GP union rejects under six deal at emergency meeting

IMO says GP under six deal represents ‘good first step’

The proposed new deal to provide free family doctor care to all children under six represents a first step on the road back to a sustainable and viable general practice system, the chairman of the Irish Medical Organisation’s GP committee has said.
The proposed new deal to provide free family doctor care to all children under six represents a first step on the road back to a sustainable and viable general practice system, the chairman of the Irish Medical Organisation’s GP committee has said.

The proposed new deal to provide free family doctor care to all children under six was rejected by the National Association of General Practitioners (NAGP) at an emergency meeting on Sunday.

All 23 council members voted against the deal and the association described the iniative as “medical apartheid”.

Dr Andy Jordan, chairman of the NAGP said provision of free care must be prioritised for those in genuine need, both medical and financial.

“ It is motivated by election votes rather than real patient need. The mortality rate in children less than 18 years of age is 3.8/10,000 and the vast majority of those are caused by accidents not illness. At the same time we have 5,000 deaths per year in Ireland from cardiovascular disease but there is no money to provide free GP care to those patients,” he said.

READ SOME MORE

The union, which represents about 1200 GPs, has called on all GPs to stand together against the contract.

Irish Medical Organisation

Earlier, Irish Medical Organisation’s GP committee chairman said the under six deal represented first step on the road back to a sustainable and viable general practice system.

However Dr Ray Walley warned that there was no trust on the part of many doctors in the Department of Health and the HSE providing additional resources to general practice.

He said speaking at a national meeting of GPs held at the IMO’s annual conference in Kilkenny convened to discuss the agreement reached between union negotiators and the Government last Thursday which provided for the provision of free family doctor care for all children under age six.

The media was excluded from much of the meeeting but could report on a discussion between GPs and the Minister for Health Leo Varadkar.

In a statement issued after the meeting, the IMO said many speakers had expressed support for the proposed new deal. However it said others voiced their on-going lack of trust in the HSE and spoke of their concerns about the implications for workload of the agreement and the damage that had been caused to general practice by years of under funding.

The Minister told the meeting that cuts imposed on general practice under financial emergency legislation over recent years would be reversed.

“They are not going to be reversed and just go back to the way things were beforehand. What we plan to do for all groups is to negotiate the unwinding of FEMPI( financial emergency legislation ) over a number of years. We will be looking for things in return for that.”

“The kind of things that we are asking in return is the under six (care deal), the new (care) arrangements for (children ) with asthma and (people) with diabetes.”

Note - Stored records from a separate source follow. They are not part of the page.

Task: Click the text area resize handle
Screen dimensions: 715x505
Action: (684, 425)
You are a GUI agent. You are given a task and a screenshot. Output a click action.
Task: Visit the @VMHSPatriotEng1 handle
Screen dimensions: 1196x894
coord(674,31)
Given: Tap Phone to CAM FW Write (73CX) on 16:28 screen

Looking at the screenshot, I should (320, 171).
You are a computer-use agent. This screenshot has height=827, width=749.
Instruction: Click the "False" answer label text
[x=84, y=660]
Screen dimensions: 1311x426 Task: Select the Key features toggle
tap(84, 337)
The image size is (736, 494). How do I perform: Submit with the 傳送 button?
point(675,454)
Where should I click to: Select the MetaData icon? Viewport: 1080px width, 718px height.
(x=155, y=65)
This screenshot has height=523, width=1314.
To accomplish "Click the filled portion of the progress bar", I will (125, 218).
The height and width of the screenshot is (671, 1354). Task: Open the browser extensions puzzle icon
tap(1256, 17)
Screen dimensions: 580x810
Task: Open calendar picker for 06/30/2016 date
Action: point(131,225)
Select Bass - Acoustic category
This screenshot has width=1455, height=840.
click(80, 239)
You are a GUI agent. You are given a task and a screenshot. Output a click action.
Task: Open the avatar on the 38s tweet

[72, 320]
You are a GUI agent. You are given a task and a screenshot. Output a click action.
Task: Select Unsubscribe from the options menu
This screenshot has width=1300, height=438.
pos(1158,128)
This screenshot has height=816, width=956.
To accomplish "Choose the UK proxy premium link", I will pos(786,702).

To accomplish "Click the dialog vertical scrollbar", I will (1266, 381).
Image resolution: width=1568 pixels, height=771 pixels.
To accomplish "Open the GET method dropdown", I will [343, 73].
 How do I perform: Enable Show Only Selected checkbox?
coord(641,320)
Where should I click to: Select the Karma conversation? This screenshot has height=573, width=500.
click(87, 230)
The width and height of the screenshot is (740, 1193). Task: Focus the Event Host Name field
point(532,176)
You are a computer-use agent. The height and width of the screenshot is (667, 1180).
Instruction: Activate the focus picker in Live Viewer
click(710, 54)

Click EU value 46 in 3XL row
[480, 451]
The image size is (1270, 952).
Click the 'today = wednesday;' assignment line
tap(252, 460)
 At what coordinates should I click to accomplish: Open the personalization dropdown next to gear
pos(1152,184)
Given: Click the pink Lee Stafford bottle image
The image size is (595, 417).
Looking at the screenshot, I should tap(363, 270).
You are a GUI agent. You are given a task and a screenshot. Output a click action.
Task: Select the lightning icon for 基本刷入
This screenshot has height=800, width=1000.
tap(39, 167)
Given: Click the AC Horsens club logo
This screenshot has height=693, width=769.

He said he would envisage that in future talks there would be a schedule drawn up for full reversal of the FEMPI cuts but that the public, patients and taxpayers would have to be getting something back for it.”

The Minister said he favoured re-introducing some form of drug budgeting scheme which encouraged GPs to prescribe more efficiently.

However he said there were mixed views on this issue. He said the ESRI was opposed to medicine management programmes but that the HSE, Minister of State Kathleen Lynch and himself were in favour of bringing back such an arrangement.

He said there were flaws in a prevous scheme which was abolished a number of years ago and care would have to be taken on the design of any new arrangement.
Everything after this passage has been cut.